## Material for the task
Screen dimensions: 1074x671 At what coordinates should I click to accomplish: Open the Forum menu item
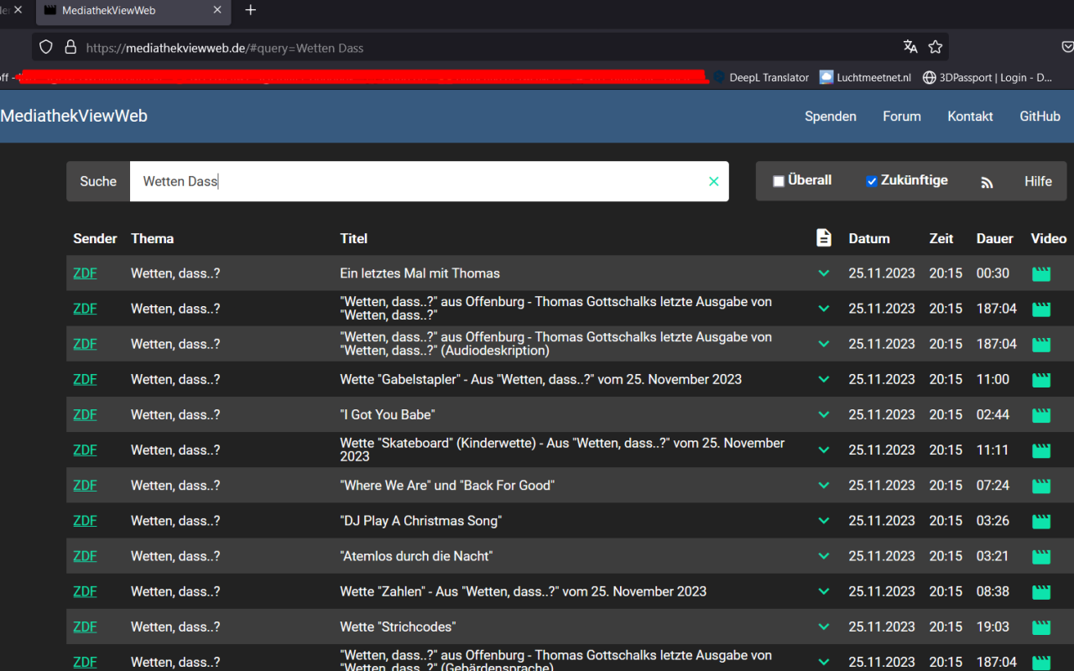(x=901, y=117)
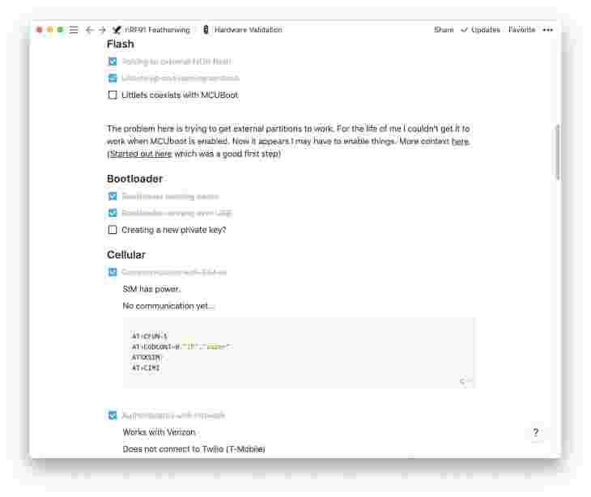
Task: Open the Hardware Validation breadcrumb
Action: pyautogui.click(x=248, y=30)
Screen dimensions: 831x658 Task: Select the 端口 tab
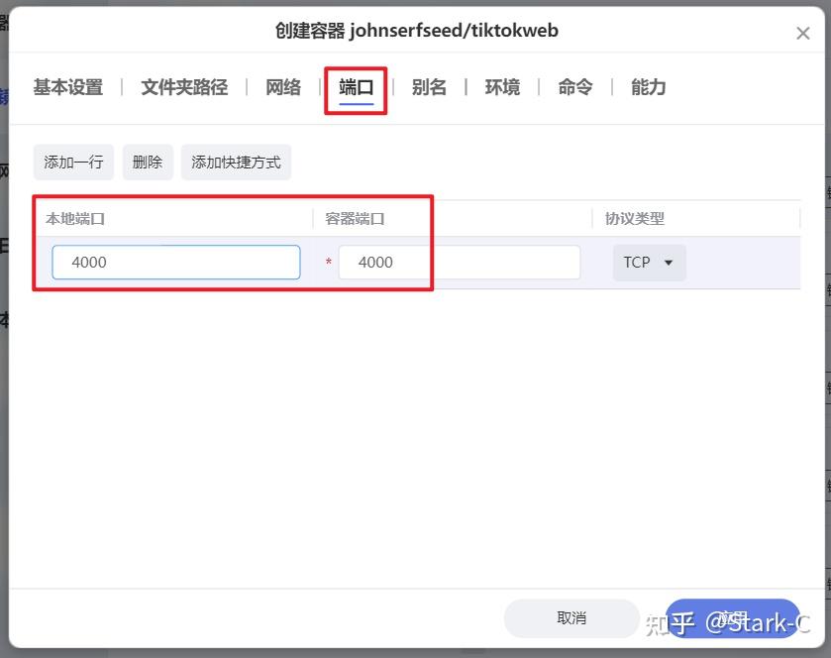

==

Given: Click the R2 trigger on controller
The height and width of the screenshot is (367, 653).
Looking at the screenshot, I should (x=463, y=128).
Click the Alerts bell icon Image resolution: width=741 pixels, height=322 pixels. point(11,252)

## Work to complete
Render the stretch from the line containing "Screen dimensions: 1074x671" through the line containing "Screen dimensions: 831x658" as a Markdown table with the columns Row and Content, one numbered row per line and blank lines omitted. Leave the pictures out of the table.

## Result of this task
| Row | Content |
|---|---|
| 1 | Screen dimensions: 1074x671 At what coordinates should I click to accomplish: Open the Forum menu item |
| 2 | (x=901, y=117) |
| 3 | Task: Open the Hardware Validation breadcrumb |
| 4 | Action: pyautogui.click(x=248, y=30) |
| 5 | Screen dimensions: 831x658 Task: Select the 端口 tab |